* [WORK ITEM] Retype the listing exactly, minus its pictures.

---- THE DATA

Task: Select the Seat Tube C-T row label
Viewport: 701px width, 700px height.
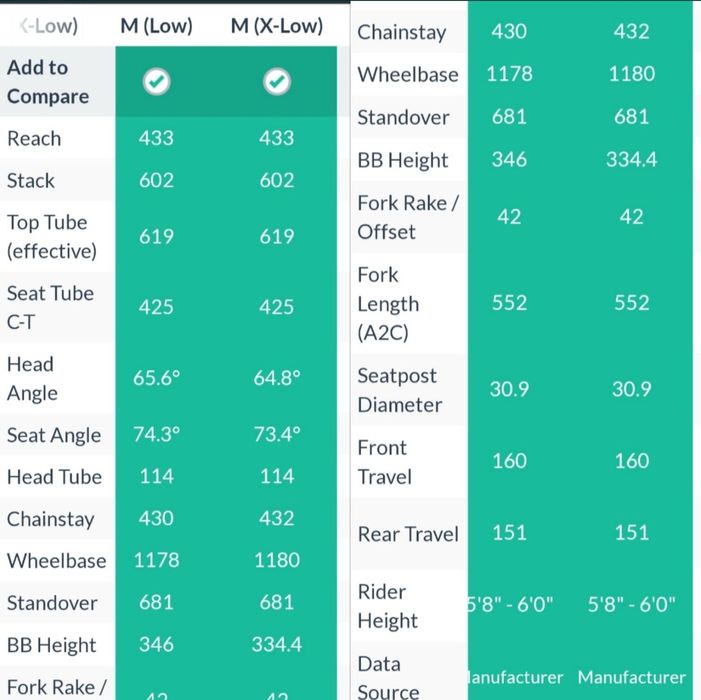Action: [x=50, y=307]
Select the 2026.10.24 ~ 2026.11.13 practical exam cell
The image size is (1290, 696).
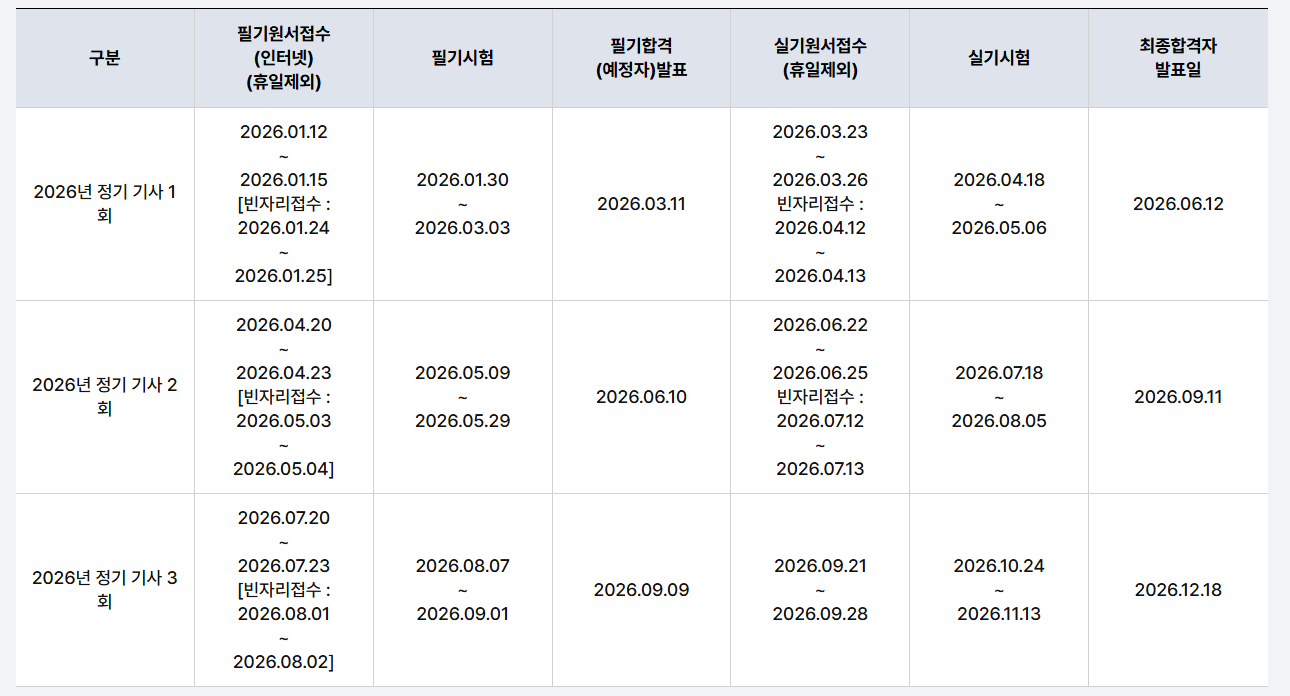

--------

* [ANSWER SPACE]
Task: Select the Seat Tube C-T row label
Viewport: 701px width, 700px height.
Action: [x=50, y=307]
Select the 2026.10.24 ~ 2026.11.13 practical exam cell
The image size is (1290, 696).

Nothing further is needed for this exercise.